:: DATASET ENTRIES ::
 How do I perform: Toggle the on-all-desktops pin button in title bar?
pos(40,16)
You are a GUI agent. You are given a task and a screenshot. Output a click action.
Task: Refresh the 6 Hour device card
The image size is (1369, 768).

:: TASK BRIEF ::
The records above should be copied out again in full, exactly as they appear.

:: RESPONSE AREA ::
 How do I perform: Toggle the on-all-desktops pin button in title bar?
pos(40,16)
You are a GUI agent. You are given a task and a screenshot. Output a click action.
Task: Refresh the 6 Hour device card
The image size is (1369, 768).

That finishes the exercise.